▶ [Exercise requirements]:
In the records below, find the line containing "Instruction: Select 広島北ボーイズ" and the line containing "Given: Open the"; please repeat exactly the lines from one to the other, both included, and nothing more.

▶ [Dataset]:
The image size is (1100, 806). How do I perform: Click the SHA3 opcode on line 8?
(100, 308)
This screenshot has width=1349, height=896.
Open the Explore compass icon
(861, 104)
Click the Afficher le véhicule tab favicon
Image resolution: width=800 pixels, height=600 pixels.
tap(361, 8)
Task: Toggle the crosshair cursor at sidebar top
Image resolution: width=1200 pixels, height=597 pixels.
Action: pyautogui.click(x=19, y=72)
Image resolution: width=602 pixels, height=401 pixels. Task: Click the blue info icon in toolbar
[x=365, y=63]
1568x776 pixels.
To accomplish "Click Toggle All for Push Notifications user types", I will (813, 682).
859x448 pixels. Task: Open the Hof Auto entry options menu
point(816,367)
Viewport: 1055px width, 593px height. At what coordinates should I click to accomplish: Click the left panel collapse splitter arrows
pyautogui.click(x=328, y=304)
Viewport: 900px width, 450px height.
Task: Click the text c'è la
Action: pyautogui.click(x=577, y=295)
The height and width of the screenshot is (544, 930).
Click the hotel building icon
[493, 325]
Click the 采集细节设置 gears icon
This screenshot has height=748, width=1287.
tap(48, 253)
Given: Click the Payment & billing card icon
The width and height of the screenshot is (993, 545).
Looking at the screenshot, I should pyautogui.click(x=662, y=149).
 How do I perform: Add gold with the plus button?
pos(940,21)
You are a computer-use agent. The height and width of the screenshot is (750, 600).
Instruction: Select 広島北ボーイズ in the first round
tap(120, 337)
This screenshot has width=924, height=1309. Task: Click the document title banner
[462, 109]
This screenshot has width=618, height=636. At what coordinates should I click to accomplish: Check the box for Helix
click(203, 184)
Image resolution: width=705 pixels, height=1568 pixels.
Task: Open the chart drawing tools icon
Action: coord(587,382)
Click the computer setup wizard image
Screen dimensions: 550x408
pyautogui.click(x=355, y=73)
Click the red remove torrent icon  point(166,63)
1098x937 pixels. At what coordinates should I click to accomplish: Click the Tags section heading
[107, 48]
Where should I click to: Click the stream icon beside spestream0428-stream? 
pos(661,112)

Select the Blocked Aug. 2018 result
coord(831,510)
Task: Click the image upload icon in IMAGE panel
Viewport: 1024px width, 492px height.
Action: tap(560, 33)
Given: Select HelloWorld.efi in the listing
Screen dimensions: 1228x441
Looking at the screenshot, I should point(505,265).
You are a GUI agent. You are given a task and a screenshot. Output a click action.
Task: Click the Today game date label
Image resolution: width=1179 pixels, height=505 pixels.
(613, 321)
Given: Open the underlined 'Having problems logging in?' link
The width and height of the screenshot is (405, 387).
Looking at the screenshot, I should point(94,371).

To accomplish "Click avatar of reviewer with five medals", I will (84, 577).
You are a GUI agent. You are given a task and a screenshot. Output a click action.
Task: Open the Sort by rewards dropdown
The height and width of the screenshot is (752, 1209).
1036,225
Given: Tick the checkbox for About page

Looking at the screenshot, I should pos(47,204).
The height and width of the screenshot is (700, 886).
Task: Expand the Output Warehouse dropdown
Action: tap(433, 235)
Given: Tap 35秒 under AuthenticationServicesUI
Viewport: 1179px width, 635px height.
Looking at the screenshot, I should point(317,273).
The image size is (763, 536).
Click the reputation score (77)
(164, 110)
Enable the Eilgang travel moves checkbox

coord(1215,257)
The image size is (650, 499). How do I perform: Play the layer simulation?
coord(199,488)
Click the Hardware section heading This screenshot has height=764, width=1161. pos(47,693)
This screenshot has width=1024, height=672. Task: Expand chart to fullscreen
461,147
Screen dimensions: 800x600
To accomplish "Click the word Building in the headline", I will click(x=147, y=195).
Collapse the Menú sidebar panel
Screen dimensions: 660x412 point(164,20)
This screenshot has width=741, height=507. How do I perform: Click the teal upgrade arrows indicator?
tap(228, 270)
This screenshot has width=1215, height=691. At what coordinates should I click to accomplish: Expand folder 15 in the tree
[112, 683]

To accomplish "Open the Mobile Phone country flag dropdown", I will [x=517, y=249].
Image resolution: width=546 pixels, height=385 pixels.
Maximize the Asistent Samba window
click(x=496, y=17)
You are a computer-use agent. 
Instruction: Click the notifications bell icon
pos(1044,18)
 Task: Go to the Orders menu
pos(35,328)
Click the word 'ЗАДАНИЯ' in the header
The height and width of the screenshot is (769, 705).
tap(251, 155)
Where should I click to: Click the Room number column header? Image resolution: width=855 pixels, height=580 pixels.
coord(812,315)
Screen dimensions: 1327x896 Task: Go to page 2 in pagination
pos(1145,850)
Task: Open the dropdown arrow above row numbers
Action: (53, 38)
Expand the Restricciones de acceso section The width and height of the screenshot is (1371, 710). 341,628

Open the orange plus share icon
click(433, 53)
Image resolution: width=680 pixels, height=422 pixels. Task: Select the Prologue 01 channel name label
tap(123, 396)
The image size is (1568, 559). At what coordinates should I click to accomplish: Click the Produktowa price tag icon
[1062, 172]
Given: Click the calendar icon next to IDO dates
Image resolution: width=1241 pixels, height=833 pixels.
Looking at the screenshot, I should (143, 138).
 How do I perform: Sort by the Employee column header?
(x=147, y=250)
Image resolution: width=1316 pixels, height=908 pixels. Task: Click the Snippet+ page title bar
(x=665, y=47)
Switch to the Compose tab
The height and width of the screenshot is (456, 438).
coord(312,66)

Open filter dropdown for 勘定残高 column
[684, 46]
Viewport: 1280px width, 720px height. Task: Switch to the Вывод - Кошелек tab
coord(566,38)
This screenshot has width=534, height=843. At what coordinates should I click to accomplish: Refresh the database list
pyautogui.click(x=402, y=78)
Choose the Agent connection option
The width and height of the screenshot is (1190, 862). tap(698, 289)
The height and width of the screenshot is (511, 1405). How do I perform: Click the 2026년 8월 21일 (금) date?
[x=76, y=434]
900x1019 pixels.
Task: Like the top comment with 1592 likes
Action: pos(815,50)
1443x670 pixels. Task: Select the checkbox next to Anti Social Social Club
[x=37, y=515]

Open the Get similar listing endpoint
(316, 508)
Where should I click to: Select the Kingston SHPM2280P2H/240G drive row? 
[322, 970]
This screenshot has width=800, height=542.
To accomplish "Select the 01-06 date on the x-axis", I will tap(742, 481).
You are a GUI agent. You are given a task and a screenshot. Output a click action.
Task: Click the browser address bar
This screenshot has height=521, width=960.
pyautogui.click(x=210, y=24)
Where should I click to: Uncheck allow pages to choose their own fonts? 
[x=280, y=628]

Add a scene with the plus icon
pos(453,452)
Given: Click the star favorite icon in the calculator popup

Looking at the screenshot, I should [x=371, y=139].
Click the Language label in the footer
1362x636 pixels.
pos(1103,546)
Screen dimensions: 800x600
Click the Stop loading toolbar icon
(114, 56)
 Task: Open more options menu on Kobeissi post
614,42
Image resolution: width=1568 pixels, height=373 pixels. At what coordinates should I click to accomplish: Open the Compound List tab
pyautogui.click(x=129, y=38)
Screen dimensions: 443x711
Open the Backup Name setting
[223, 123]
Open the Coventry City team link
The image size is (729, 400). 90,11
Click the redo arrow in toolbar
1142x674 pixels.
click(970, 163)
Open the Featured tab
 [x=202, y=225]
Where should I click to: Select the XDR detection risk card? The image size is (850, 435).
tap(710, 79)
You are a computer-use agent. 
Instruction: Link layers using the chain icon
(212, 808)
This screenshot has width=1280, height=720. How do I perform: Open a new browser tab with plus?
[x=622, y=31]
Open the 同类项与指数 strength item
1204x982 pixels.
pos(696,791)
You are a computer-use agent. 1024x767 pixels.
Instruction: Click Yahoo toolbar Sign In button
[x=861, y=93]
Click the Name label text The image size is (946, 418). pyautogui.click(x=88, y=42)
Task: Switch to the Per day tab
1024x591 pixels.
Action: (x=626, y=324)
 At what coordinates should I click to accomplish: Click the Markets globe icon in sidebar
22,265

▶ [Answer section]:
Instruction: Select 広島北ボーイズ in the first round
tap(120, 337)
This screenshot has width=924, height=1309. Task: Click the document title banner
[462, 109]
This screenshot has width=618, height=636. At what coordinates should I click to accomplish: Check the box for Helix
click(203, 184)
Image resolution: width=705 pixels, height=1568 pixels.
Task: Open the chart drawing tools icon
Action: coord(587,382)
Click the computer setup wizard image
Screen dimensions: 550x408
pyautogui.click(x=355, y=73)
Click the red remove torrent icon  point(166,63)
1098x937 pixels. At what coordinates should I click to accomplish: Click the Tags section heading
[107, 48]
Where should I click to: Click the stream icon beside spestream0428-stream? 
pos(661,112)

Select the Blocked Aug. 2018 result
coord(831,510)
Task: Click the image upload icon in IMAGE panel
Viewport: 1024px width, 492px height.
Action: tap(560, 33)
Given: Select HelloWorld.efi in the listing
Screen dimensions: 1228x441
Looking at the screenshot, I should point(505,265).
You are a GUI agent. You are given a task and a screenshot. Output a click action.
Task: Click the Today game date label
Image resolution: width=1179 pixels, height=505 pixels.
(613, 321)
Given: Open the underlined 'Having problems logging in?' link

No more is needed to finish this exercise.